Figure. Conceptual view of solubility prediction. Adapted from Boobier et al., Nature Communications, 2020.

In the literature, dissolution - whether a solid will dissolve in a liquid — is described as the balance of three types of interactions:

Solvent - solvent interactions (top of triangle). How the liquid interacts with itself. For a given solvent (water, ethanol, benzene, acetone), this is constant — the molecules of the solvent don’t change between samples - so there’s nothing for the model to learn here..
Solute - solute interactions (left). How strongly the solid holds itself together (crystal packing / lattice strength). Compounds with strong intermolecular forces or high melting points tend to be stubborn solids that don't dissolve easily. This part is not modeled in this project
Solute - solvent interactions (right). How well the solid and liquid can interact — this is where the variation happens and what we model. These interactions are quantified using descriptors such as:
- ΔG_solv / ΔE_solv (solvation energies): how the molecule interacts with the solvent
- SASA (solvent-accessible surface area): how much of the molecule is exposed to the solvent
- Molar volume, molecular weight (MW): size/weight of the molecule
- Charge/dipole features (partial charges, dipole): whether it has charge or polarity
- HOMO - LUMO gap terms (simple frontier-orbital interaction proxies): simple electronic properties

Project Overview

In this project, I make a use of a publicly available dataset published by Boobier et al Nature Communications 2020 of organic molecules in different solvents (water, ethanol, benzene, acetone), along with the physicochemical descriptors described in the introduction.

I experimented with several regression models — Partial Least Squares (baseline linear model), Elastic Net (linear model with feature selection), Random Forest, and XGBoost (gradient-boosted trees) - to predict whether a molecule will dissolve in water based on its descriptors. XGBoost achieved the best performance, which is consistent with the findings in the original publication.

🛠️ Tech Stack

ML | Data Science

🧠 numpy • pandas • scikit-learn • xgboost
📊 seaborn • matplotlib

Backend

🌐 Flask (lightweight WSGI web application framework)
🐴 gunicorn (python WSGI HTTP server for unix)

MLOps | Deployment

🐳 Docker
☁️ AWS Elastic Beanstalk (AWS web app deployment platform)

Quick start

If the installation steps make your eyes glaze over, but you actually know how solubility works, test a few molecules via API.

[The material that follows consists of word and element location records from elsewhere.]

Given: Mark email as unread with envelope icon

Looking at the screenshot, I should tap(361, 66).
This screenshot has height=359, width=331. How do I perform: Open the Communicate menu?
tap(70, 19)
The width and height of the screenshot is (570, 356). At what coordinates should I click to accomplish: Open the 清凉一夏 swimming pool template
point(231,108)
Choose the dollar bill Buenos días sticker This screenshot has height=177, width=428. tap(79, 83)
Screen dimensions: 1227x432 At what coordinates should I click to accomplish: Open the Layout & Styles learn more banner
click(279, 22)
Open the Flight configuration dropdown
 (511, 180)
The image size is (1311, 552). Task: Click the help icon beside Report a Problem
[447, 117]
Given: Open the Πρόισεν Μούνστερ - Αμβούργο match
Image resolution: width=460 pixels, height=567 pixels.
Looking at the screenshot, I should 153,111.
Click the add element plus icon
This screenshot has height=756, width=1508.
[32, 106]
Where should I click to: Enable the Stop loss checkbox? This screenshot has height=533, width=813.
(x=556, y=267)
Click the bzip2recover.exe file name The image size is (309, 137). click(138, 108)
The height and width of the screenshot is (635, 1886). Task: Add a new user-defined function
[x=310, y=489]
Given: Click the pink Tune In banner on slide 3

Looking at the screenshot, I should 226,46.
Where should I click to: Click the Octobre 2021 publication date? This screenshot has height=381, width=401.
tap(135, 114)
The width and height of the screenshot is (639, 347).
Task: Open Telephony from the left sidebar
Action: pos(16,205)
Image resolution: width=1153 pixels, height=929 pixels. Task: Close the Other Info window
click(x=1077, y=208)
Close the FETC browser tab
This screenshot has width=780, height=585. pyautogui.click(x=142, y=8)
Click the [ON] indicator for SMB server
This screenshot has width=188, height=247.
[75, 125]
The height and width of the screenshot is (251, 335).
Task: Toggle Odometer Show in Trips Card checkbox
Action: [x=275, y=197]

The model uses physicochemical descriptors that describe how a molecule interacts with water:

Size & Exposure
- MW: Molecular weight
- Volume: Molecular volume
- Area3: Surface accessible to solvent (SASA)
Charge / Polarity
- C_charges, O_charges, Het_charges: Partial atomic charges
- Asp1, Asp2: How unevenly charge is distributed (polarity)
- LsoluHsolv: Hydrogen bond donor/acceptor balance
Electronic / Quantum properties
- LUMO: Lowest unoccupied molecular orbital energy
Energetics (gas vs solvent)
- E0_gas, E0_solv: Ground state energy of the molecule
- G_solv, HF_G_solv: Gibbs free energy in solvent
- DeltaE0_sol, HF_DeltaG_sol: Energy change when moving into water
- Lower free energy in water = more soluble

Example prediction request:

curl -s -X POST http://solubility-env.eba-utpwak55.eu-west-1.elasticbeanstalk.com/predict \
  -H "Content-Type: application/json" \
  -d '{
   "HF_E0_solv": -6200.40,
    "Area3": 21000.0,
    "MW": 150.0,
    "HF_E0_gas": -6000.50,
    "E0_gas": -5200.00,
    "Het_charges": -5.20,
    "HF_G_solv": -6100.90,
    "LUMO": -0.20,
    "LsoluHsolv": 1.10,
    "Asp2": 1.80,
    "HF_G_gas": -5900.30,
    "Asp1": 1.60,
    "HF_DeltaE0_sol": 0.025,
    "G_solv": -3800.00,
    "C_charges": -1.5,
    "Volume": 120.0,
    "E0_solv": -5100.80,
    "HF_DeltaG_sol": 0.022,
    "DeltaE0_sol": 0.020,
    "O_charges": -4.30
  }'

And the result:

⚠️ Service availability note:

This service runs on AWS Elastic Beanstalk and may be temporarily offline to limit cloud costs. All functionality can be reproduced locally using gunicorn or Docker.

Installation

Organization of the files

The repository contains:

Solubility/
├── notebooks/
    └── solubility_water.ipynb # Data preparation, cleaning, EDA, feature importance, model selection process, parameter tuning
├── src/
    ├── train.py # script that trains the model and saves it to a model with pickle
    └── predict.py # script that loads the model and serves it via a web service with flask
├── models/ # saved regression models using pickle
├── images/ # images used for the readme
├── data/ # input datasets
    └── water_set_narrow_descriptors.csv # our input file
├── Dockerfile # instructions to build the docker image
├── Pipfile # library dependencies
├── Pipfile.lock # library dependencies
└── README.md

Locally

For local development and dependency management use pipenv and follow instructions below.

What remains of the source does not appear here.